L’autre Jeanne

Une Jeanne peut en cacher une autre ! Si la France entière connait par cœur l’épopée de Jeanne d’Arc, Beauvais, elle, n’a d’yeux que pour Jeanne Hachette. Cette héroïne qui s’illustra en 1472 lors du siège de la ville par les troupes de Charles-le-Téméraire occupe encore aujourd’hui une place de choix dans le paysage beauvaisien.

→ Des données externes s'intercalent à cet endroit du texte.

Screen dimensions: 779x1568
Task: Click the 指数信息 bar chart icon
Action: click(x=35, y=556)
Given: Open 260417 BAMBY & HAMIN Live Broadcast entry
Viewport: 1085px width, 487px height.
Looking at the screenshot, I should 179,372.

Tu vois beaucoup de statues de femmes dans l’espace public toi ? Moi non ! En dehors de Jeanne d’Arc qui, contre toute attente, occupe la plus haute marche du podium des personnages historiques les plus statufiés en France (c’est l’historienne Jacqueline Lalouette qui le dit), pour le reste, c’est le néant. Mais en Hauts-de-France, une ville résiste encore et toujours à cette hégémonie masculine. Cette ville, c’est la mienne, Beauvais.

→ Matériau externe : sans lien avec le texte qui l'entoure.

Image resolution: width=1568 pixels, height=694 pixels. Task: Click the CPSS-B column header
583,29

Ici, tout le monde connaît son visage, et pour cause : sa statue trône au milieu de la place qui porte son nom depuis 1851. Si Jeanne Hachette occupe une place si importante à Beauvais, c’est parce qu’elle a marqué l’histoire de la ville par son courage.

A Beauvais, tout s’appelle « Jeanne Hachette ». Y compris le carrousel !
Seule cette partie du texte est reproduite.